> **YOUR TASK**:
Copy the records below exactly, from the line containing "Given: Maximize the State B table object" through the last line, and leave out every picture.

### DATA SUPPLIED

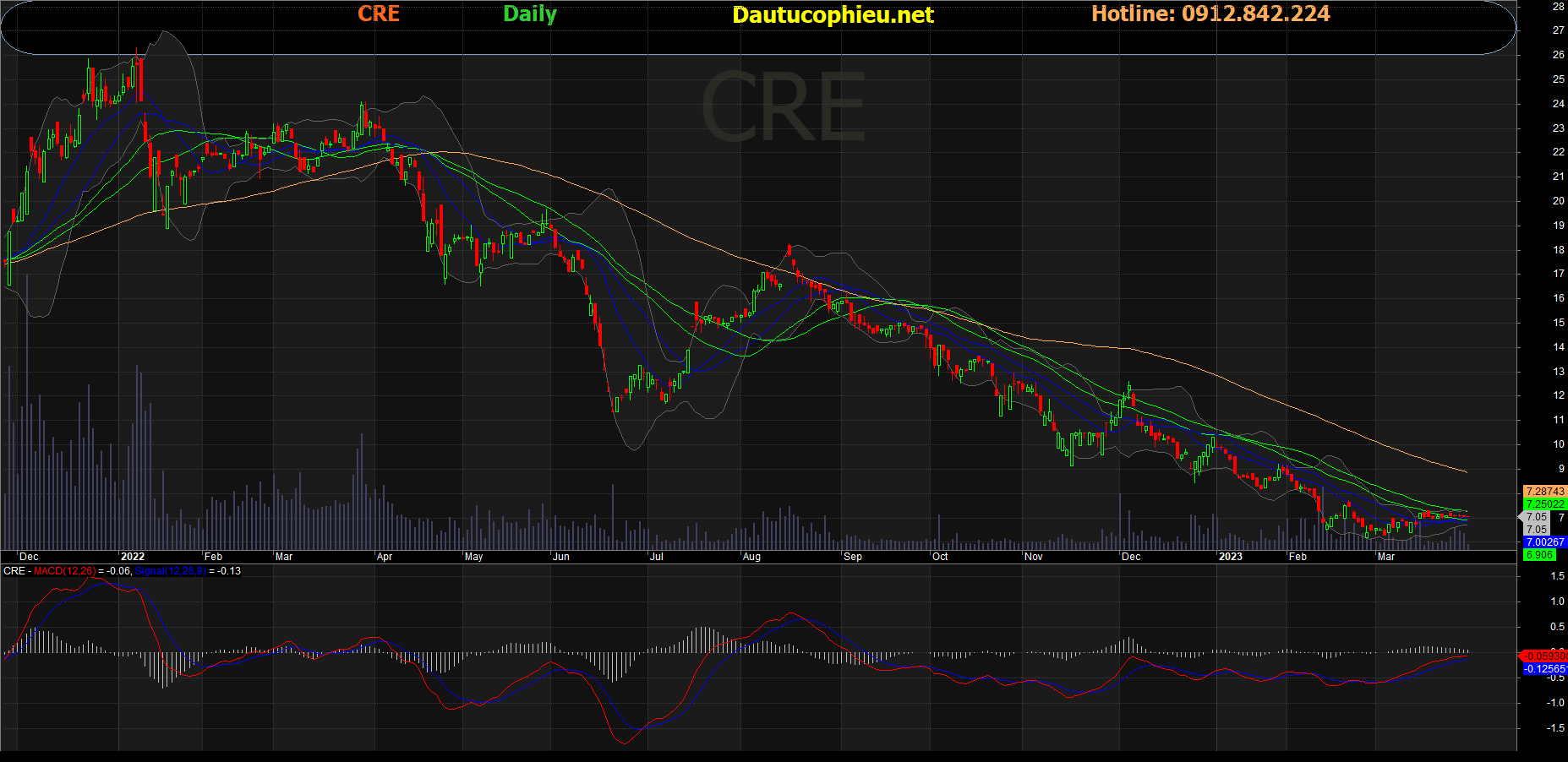
Task: Click the 28 value on the price axis
Action: [1558, 6]
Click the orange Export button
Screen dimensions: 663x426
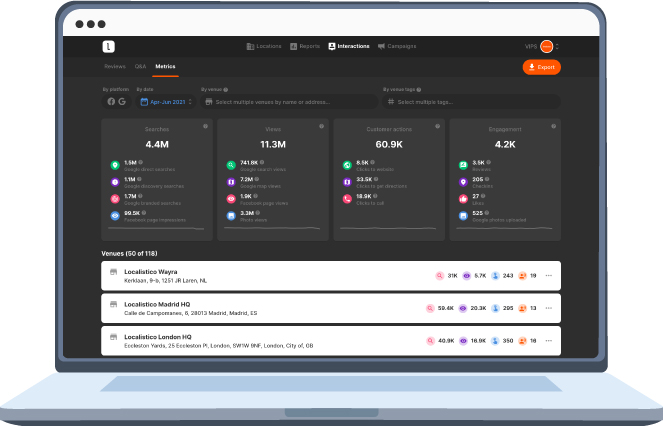click(x=541, y=67)
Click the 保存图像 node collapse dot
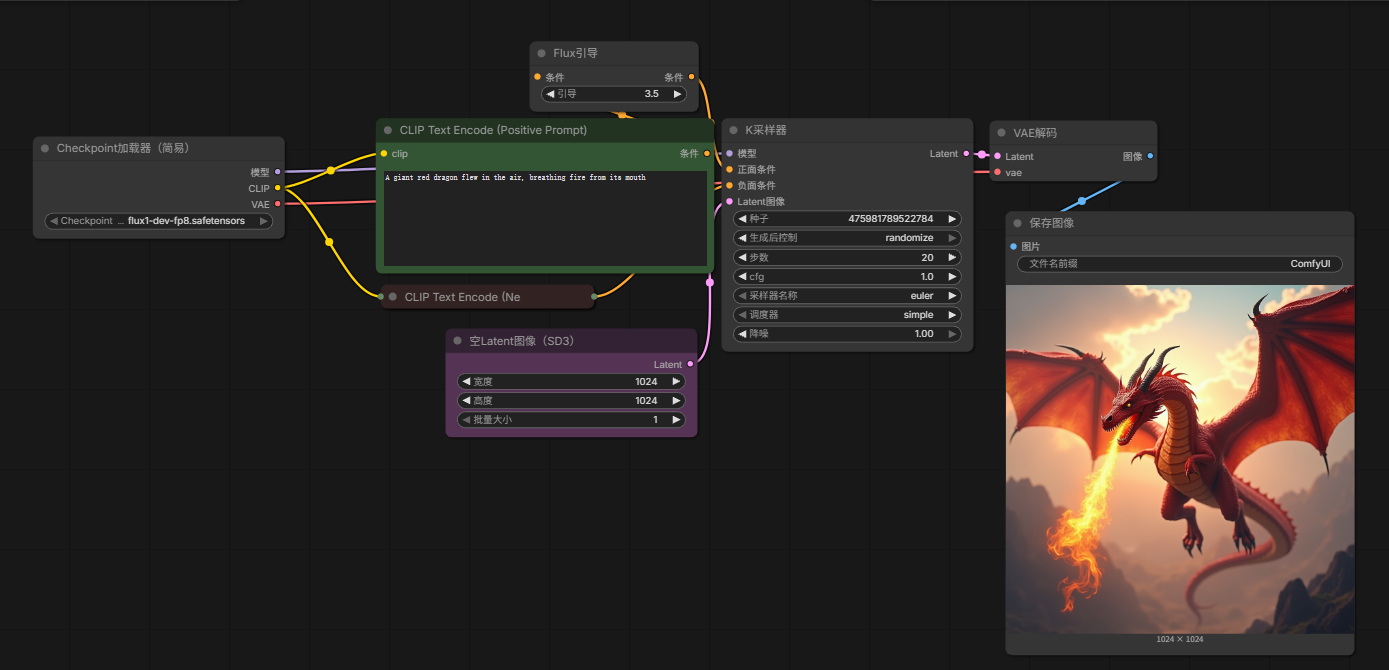The image size is (1389, 670). point(1018,223)
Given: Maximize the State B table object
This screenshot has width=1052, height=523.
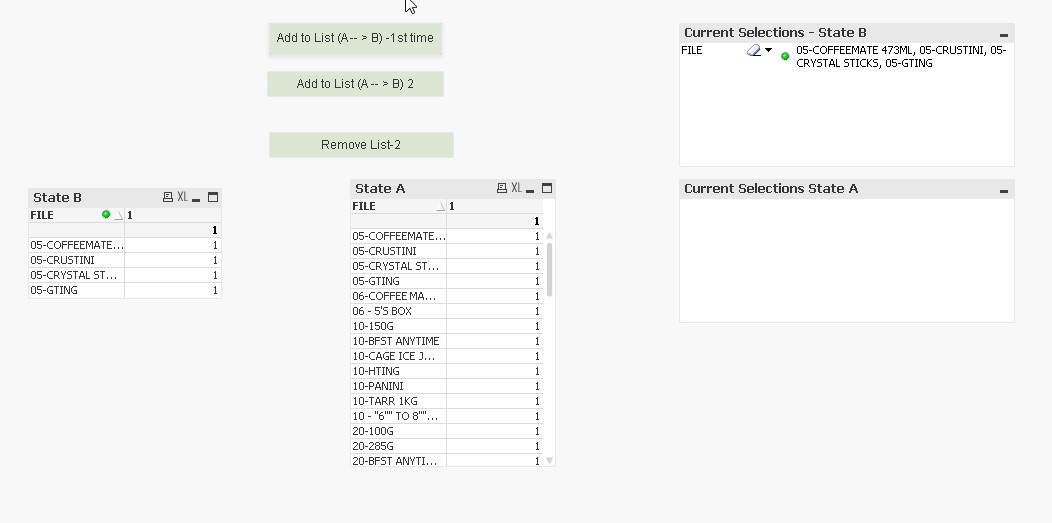Looking at the screenshot, I should (x=213, y=197).
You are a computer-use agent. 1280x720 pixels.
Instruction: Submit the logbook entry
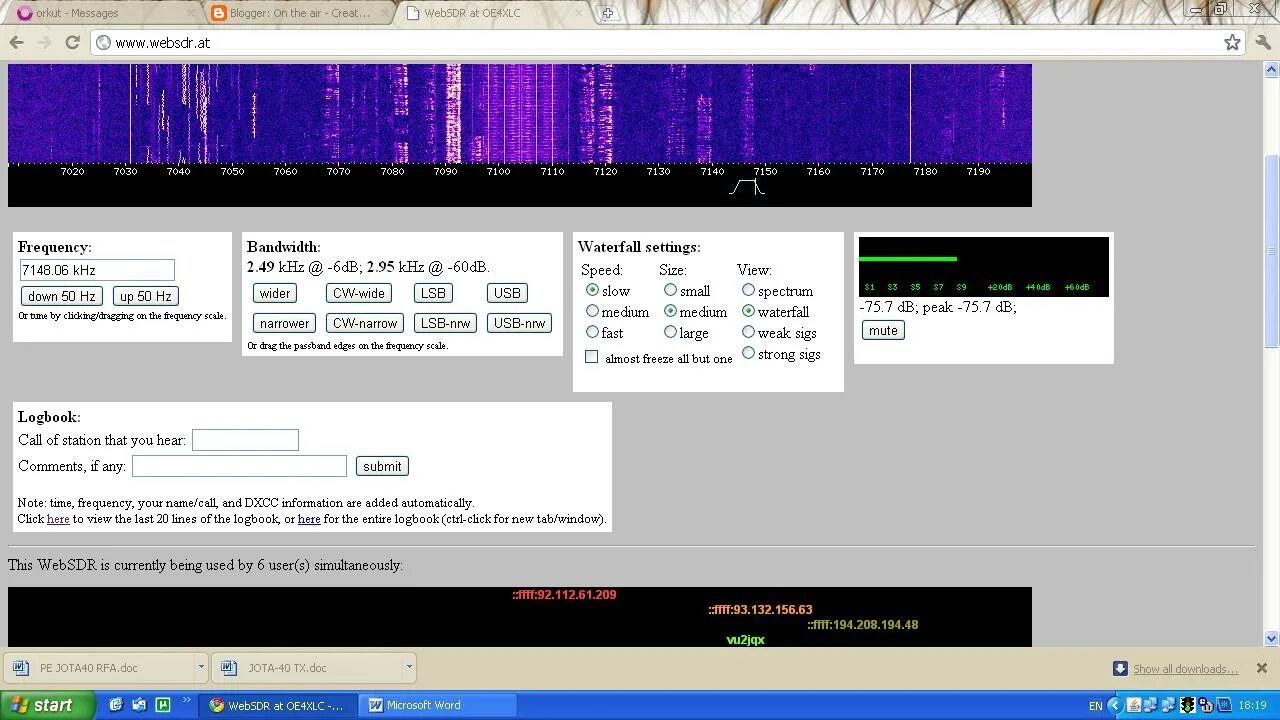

######

> **RESULT OF THIS TASK**:
Given: Maximize the State B table object
This screenshot has width=1052, height=523.
Looking at the screenshot, I should (x=213, y=197).
You are a computer-use agent. 1280x720 pixels.
Instruction: Submit the logbook entry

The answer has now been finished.